Things I can recall having talked about with other women during the past few weeks:

Our plans for the day. The cost of public transport. The quality of food in local restaurants. What policies we would pass immediately if we were Prime Minister. Our relationships with other members of our family. The weather. Which pair of shoes go best with my new dress. Climate change. Travel plans. Money worries. Whether it’s better to rent or buy your first property. What time we’ll be going for lunch. The rising cost of food. Boyfriends. The fantasy series we liked most as children. Austerity politics. The difference between British and American comedy. What time the shopping centre will be closing. The places we’d most like to visit in India.  Depression. Why the Inbetweeners USA was so crushingly unfunny. How to get from Putney to Harrow on the tube. The economy. Why the London Underground is so inaccessible for wheelchair users. Whether puppies or kittens are cuter. Electronic cigarettes. Whether Karl Marx was just “too downbeat” (thanks, Bethany!) Whether there should be a maximum wage. The logistics of fitting pieces of mirrored glass into a clear plastic raincoat. How to correctly pronounce someone’s name. Poetry.

The number of times I have seen women in popular media discussing anything over the past few weeks: 2.

It is strange to think that an experience which happens daily, if not hourly, in my life, is something I witness so infrequently in popular culture. With the exception of Newsnight, for me to see two or more women discussing anything at length on film or television is so rare that I always notice it.

I wonder what effect this has on men. I wonder if it has anything to do with the number of men who say they “can’t talk to women”, as if the kind of things women talk about are limited to a) fashion and b) babies. I wonder if it is really beyond the imagination of male scriptwriters to write female interaction not limited to discussing the actions of a male character.

I wonder if it would change how I thought about the men around me, if every time I watched a film or a TV show, they were presented almost entirely in relation to the women around them. If the sight of two men discussing anything on TV or film – from how to destroy the Pale Orc to the failure of austerity politics – was so rare that I always noticed it.

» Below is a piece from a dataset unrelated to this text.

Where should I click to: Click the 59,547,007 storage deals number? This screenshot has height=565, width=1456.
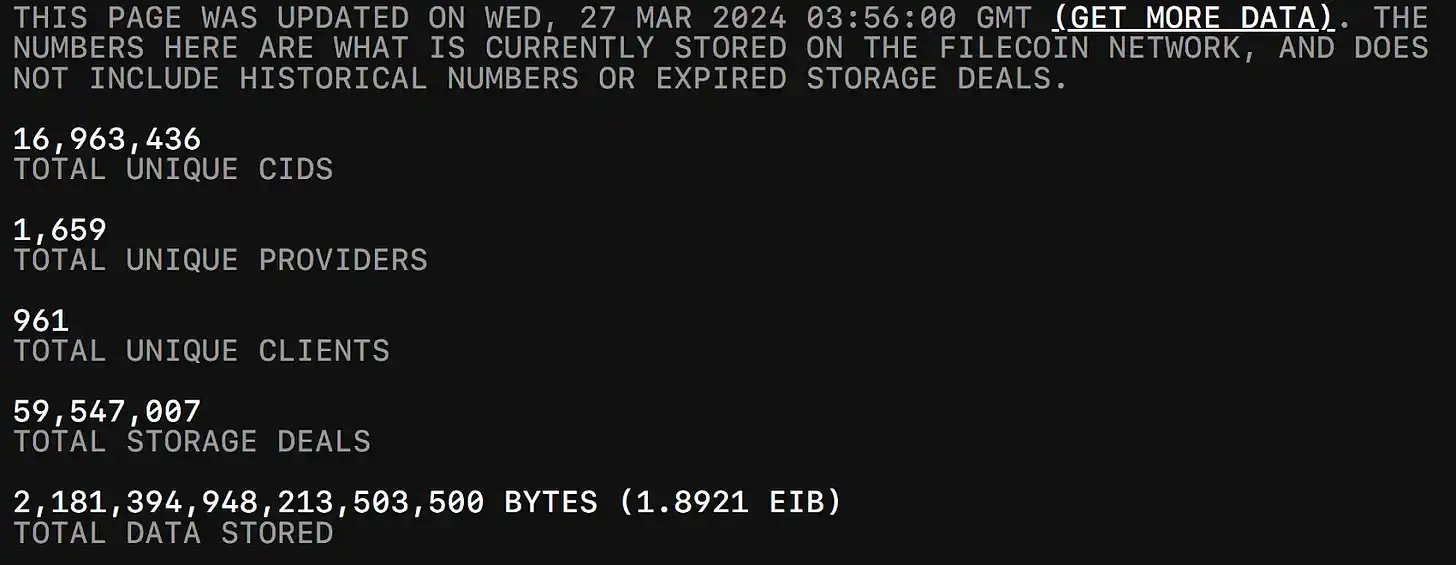(x=107, y=411)
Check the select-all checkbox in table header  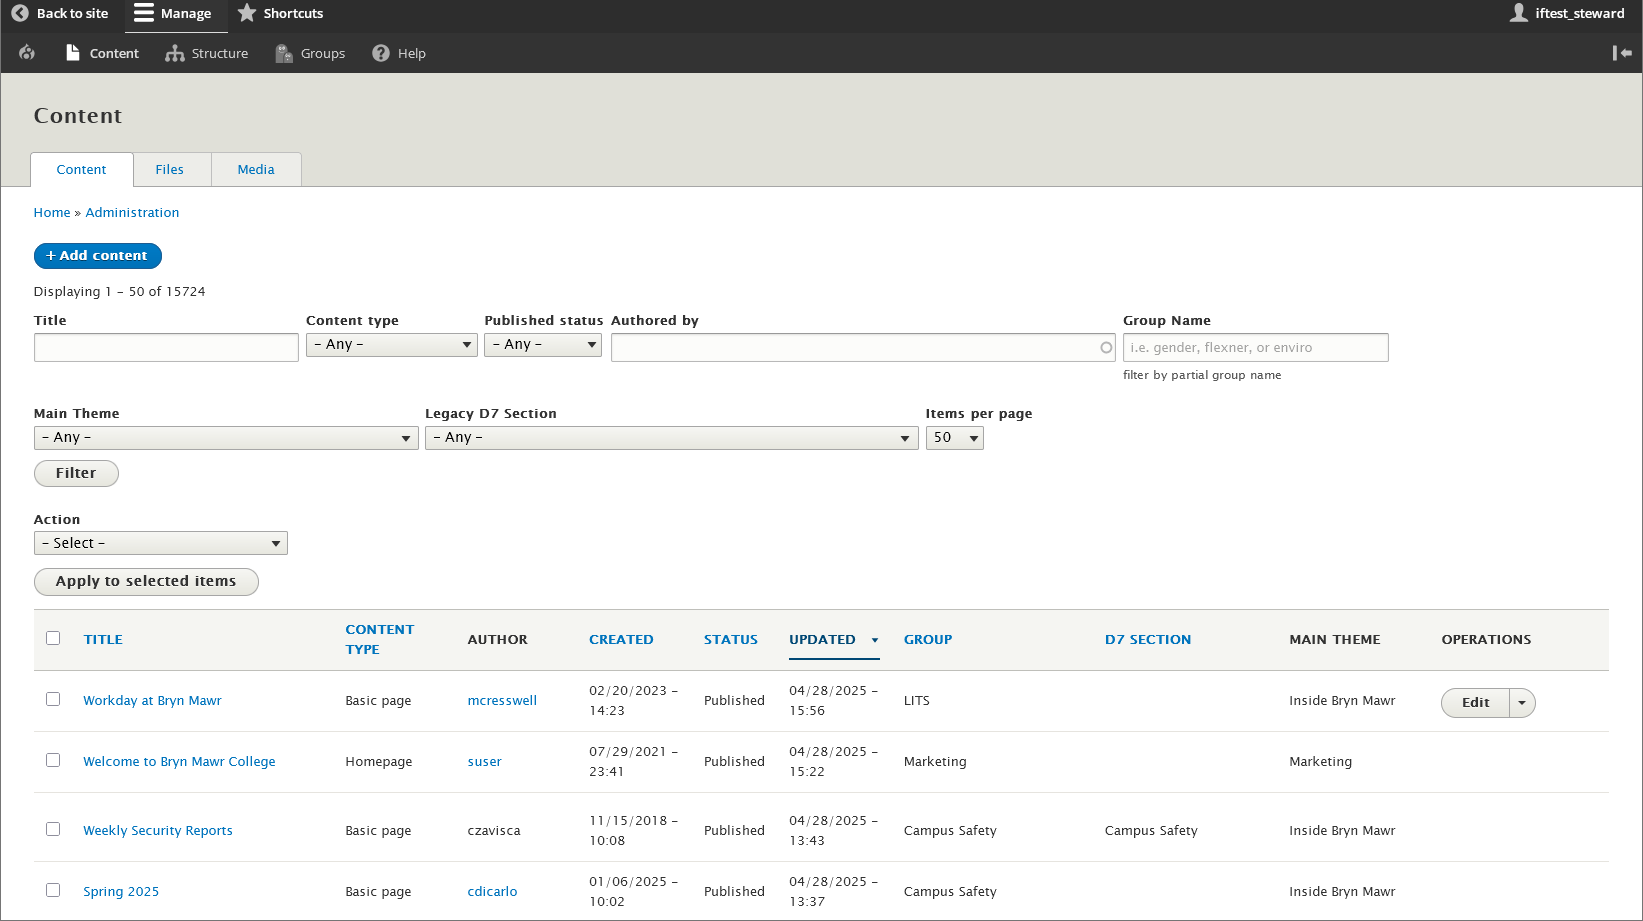(53, 638)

I loved The Hobbit, but the male-centredness of it should be an anomaly for a film produced in 2012, not just an extreme example of the sexist status quo.

2 responses

  1. It is, to be fair, based on a book that also features exactly zero women. The one woman who features in the film isn’t even in the book at all!

    1. Ok very late replying to this – I know the book of the Hobbit has barely any female characters, the post wasn’t a criticism of the book or film. Just I thought it was its total male centredness was an extreme example of a trend which is still very prevalent fifty years after Tolkien was writing!